Alongside occasional design work recently, I have also been tasked with delivering and collecting some of the Crosville fleet in preparation for the 2017 season.

This has meant a lot of solo mileage but fortunately the destinations have been familiar, so not too stressful. The first of these movements, a few weeks ago, saw me taking one of the Crosville hybrid deckers up to the Yorkshire premises of Cobus, the bus restorers. Last week I took another of the Wrightbus hybrid buses up to Cobus and, the following day, brought the first one back to Weston-super-Mare as its conversion to open top had been completed.

As before, the journey was slow and tedious. Don’t get me wrong, the bus is dead easy to drive around town as it was originally used on the (mostly flat) streets of London. But put a gradient in front of it and, just like a tired donkey, it gets all moody and unresponsive. Normally, power comes from a Cummins diesel engine which charges the propulsion batteries but in Direct Energy¬† mode (used for these long journeys) these batteries are switched out and the bus relies solely on the relatively small diesel engine. Propulsion still comes from the Siemens electric traction motor but it can only deliver the energy provided by the diesel engine. Which isn’t nearly enough on hills. Even on motorways, where gradients are usually gentle, our speed dropped away alarmingly. At times we were down to about 30mph!

I was just about able to complete the journey in daylight, thanks to the lengthening days, so I headed off for a meal and a rest before facing the return journey.

Early the next morning I was given a guided tour of the newly converted bus that I’d taken up a few weeks earlier (pictured at the top of this post). The guys at Cobus had done an excellent job of removing two thirds of the roof, forming a supporting partition under the remaining part of the roof, re-routing the electric cables and adding ballast resistors to the system to compensate for the missing ceiling lights. The upper deck seats had all been removed and re-trimmed with vinyl to make them more weatherproof too.

The journey back from Yorkshire didn’t seem to take so long, probably because I was now so used to driving this route. Arriving back at the Crosville depot, the newly-converted bus was eagerly explored and admired by staff and, within a just few days, was out in service on the 100 to Sand Bay.

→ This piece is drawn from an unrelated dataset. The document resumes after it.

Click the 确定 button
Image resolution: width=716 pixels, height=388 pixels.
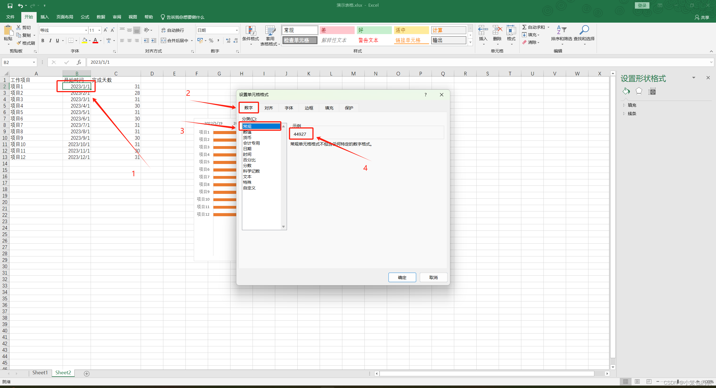tap(402, 277)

The day after returning from Yorkshire I was off again with another open top bus, this time 1976-built Bristol VRT LEU263P. This bus needed to be taken up to Stoke-on-Trent to heritage bus specialists Reliance Bus Works for some mechanical work and a Class 6 MOT. The journey this time was not so smooth, proving the benefit of airbag suspension vs leaf springs! However, that was a small price to pay for a journey that was not spoiled by a lack of power. The Gardner 6XLB fitted to the VRT provided enough oomph to carry us up all the gradients without the need to change down.

I returned to Weston by train but no doubt I’ll be heading back to collect the VRT in a week or so, when it has a fresh MOT. This time I will take another – older – open top bus with me.